Data records
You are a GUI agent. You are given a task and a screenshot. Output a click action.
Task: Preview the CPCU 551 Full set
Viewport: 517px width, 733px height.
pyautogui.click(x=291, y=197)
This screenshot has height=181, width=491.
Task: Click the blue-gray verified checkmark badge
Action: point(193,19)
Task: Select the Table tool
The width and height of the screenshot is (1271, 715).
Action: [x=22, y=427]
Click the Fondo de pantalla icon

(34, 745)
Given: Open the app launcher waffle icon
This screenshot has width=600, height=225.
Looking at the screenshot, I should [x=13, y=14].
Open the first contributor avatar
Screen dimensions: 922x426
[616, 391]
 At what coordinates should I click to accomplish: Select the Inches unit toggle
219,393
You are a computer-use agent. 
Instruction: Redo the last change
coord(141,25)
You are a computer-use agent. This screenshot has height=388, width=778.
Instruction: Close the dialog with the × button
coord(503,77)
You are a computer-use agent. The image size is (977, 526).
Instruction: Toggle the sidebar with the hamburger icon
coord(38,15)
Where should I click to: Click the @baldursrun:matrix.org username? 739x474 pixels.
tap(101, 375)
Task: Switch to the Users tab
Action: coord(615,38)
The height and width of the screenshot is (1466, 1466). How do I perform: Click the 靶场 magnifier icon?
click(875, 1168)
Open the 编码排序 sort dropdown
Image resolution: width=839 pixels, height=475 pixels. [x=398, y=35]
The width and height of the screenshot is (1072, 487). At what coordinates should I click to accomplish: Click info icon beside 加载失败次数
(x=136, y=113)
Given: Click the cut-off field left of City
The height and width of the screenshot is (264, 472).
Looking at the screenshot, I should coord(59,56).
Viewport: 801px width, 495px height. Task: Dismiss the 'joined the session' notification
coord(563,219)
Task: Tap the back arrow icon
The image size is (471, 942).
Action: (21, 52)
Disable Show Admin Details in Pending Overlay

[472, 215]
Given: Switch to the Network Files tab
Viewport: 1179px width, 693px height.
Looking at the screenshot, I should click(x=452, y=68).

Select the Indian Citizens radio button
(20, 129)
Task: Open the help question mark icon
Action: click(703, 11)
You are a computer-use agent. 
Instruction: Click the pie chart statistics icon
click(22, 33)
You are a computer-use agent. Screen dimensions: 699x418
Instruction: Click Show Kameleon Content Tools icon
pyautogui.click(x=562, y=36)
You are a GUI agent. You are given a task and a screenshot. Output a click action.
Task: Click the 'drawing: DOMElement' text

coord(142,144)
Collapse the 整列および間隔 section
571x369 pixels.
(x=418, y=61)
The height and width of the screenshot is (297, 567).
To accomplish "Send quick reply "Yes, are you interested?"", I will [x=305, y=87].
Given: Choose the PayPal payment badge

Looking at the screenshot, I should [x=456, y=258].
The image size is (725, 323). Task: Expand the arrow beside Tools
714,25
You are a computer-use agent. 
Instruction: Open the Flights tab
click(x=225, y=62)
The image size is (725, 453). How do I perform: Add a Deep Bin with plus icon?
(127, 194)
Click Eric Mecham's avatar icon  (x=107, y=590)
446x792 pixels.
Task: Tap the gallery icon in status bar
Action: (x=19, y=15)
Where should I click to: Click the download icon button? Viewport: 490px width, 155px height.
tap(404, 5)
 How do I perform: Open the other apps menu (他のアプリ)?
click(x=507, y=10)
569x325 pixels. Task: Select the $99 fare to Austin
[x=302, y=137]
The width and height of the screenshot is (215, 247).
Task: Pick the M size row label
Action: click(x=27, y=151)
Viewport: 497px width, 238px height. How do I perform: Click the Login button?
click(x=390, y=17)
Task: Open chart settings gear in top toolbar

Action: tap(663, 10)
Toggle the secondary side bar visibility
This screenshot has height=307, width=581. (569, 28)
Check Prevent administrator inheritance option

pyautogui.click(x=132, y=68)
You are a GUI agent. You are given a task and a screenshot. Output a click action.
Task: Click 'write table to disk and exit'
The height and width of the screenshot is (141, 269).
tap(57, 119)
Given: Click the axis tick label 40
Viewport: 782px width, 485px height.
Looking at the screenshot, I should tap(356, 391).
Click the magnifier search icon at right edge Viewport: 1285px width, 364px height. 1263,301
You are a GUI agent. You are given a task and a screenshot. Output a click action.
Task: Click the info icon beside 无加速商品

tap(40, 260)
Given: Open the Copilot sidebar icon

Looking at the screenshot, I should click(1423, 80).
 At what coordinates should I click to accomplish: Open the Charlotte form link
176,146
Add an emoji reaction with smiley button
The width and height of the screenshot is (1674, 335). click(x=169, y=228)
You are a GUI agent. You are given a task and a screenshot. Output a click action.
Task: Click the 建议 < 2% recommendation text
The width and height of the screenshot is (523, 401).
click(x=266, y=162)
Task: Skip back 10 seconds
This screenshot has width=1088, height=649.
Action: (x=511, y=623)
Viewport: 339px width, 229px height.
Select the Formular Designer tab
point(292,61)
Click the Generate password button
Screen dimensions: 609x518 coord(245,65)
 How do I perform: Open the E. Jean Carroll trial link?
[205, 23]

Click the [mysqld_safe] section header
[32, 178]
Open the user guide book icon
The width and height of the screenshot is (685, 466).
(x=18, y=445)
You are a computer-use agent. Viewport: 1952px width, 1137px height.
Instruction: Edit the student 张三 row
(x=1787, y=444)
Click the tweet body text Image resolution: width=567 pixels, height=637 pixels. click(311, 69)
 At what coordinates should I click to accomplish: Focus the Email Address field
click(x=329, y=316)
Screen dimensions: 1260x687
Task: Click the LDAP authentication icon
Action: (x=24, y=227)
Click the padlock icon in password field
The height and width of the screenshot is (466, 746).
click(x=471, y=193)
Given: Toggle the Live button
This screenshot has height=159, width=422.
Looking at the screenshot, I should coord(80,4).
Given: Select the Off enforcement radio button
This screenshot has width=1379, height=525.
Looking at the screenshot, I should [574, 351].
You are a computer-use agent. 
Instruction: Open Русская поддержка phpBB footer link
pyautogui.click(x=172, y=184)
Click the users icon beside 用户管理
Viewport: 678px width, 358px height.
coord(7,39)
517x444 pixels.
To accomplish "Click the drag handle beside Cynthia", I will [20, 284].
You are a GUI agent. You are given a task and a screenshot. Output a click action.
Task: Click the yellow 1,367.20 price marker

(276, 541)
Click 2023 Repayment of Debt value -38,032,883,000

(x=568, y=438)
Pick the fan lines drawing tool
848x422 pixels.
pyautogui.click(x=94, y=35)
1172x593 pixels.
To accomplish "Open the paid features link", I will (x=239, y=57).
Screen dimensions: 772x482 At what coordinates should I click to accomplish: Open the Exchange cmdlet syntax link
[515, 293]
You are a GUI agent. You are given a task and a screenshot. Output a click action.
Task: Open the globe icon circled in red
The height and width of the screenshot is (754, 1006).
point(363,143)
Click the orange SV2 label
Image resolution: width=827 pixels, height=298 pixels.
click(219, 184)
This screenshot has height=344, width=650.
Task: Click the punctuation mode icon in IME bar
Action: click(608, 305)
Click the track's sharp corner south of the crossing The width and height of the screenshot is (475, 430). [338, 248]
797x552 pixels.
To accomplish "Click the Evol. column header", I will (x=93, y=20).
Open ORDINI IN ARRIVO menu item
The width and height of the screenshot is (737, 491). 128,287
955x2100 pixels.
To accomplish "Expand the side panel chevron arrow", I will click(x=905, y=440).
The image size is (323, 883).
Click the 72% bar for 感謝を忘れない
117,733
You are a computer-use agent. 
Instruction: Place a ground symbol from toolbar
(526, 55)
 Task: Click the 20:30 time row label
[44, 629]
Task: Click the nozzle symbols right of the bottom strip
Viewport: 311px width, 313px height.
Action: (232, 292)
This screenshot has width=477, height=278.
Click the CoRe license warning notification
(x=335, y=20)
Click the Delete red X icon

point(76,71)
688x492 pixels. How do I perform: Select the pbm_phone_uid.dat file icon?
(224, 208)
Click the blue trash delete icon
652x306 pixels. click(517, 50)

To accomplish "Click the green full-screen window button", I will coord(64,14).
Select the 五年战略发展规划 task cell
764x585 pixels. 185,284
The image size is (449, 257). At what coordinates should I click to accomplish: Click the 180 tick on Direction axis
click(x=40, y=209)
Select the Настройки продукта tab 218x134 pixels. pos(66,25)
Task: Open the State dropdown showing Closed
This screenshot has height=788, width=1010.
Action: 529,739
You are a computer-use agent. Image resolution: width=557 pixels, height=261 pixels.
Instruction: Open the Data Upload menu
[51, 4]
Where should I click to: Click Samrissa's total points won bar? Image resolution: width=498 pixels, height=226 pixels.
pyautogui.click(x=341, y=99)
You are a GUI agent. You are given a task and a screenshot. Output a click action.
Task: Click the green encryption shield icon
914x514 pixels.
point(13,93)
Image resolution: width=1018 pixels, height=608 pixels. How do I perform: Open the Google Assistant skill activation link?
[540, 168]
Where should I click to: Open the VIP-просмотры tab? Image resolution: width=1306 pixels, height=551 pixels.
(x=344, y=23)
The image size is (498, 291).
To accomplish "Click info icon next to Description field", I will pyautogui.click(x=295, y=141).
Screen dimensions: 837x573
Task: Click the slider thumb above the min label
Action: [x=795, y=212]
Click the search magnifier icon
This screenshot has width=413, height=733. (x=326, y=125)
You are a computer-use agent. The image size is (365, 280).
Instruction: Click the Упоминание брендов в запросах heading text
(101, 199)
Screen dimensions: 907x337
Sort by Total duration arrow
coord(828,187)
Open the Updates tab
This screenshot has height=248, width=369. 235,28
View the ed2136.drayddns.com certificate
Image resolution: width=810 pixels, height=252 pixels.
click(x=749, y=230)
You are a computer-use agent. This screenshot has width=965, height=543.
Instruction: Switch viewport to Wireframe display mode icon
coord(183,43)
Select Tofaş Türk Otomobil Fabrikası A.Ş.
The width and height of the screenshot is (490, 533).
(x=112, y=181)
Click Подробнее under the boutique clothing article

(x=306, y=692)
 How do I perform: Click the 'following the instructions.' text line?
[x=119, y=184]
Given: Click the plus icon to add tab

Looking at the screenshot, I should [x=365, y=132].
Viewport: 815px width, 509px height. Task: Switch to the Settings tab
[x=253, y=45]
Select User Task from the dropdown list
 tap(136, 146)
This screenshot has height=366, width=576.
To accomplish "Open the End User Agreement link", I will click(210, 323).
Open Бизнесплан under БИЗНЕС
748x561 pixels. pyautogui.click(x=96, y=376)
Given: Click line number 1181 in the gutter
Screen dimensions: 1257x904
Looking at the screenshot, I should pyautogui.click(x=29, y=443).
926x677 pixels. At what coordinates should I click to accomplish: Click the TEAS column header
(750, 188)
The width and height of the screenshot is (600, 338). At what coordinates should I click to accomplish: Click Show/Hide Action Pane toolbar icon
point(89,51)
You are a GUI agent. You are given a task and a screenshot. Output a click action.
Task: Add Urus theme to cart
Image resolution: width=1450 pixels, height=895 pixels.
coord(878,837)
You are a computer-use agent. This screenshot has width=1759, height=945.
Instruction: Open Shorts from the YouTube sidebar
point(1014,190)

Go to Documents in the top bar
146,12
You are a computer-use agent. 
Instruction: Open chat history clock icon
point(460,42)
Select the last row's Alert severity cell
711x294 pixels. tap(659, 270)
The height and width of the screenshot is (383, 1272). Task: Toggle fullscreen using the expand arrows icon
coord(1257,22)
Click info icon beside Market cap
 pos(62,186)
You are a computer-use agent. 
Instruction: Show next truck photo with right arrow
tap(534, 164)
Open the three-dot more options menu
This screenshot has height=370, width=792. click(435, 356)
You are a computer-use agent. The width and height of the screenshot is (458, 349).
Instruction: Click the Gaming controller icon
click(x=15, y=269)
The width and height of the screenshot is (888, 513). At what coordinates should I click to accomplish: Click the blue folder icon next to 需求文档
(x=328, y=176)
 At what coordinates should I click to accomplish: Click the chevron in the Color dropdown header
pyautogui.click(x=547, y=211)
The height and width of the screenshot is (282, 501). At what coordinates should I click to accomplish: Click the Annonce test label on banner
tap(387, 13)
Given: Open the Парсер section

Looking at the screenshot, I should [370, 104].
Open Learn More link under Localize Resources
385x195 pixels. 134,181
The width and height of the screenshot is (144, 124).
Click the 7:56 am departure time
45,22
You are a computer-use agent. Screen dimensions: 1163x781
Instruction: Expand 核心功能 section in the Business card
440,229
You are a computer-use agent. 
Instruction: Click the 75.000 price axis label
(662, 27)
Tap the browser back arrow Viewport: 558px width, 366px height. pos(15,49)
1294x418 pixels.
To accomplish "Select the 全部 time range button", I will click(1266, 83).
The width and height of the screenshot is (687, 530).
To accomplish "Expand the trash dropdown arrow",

> REQUEST: Can you write out, word for word, the lines of the entries from the one containing "Given: Switch to the Network Files tab" to the one containing "Action: click(703, 11)", both included?

> OUTPUT FOR THIS TASK:
Given: Switch to the Network Files tab
Viewport: 1179px width, 693px height.
Looking at the screenshot, I should click(x=452, y=68).

Select the Indian Citizens radio button
(20, 129)
Task: Open the help question mark icon
Action: click(703, 11)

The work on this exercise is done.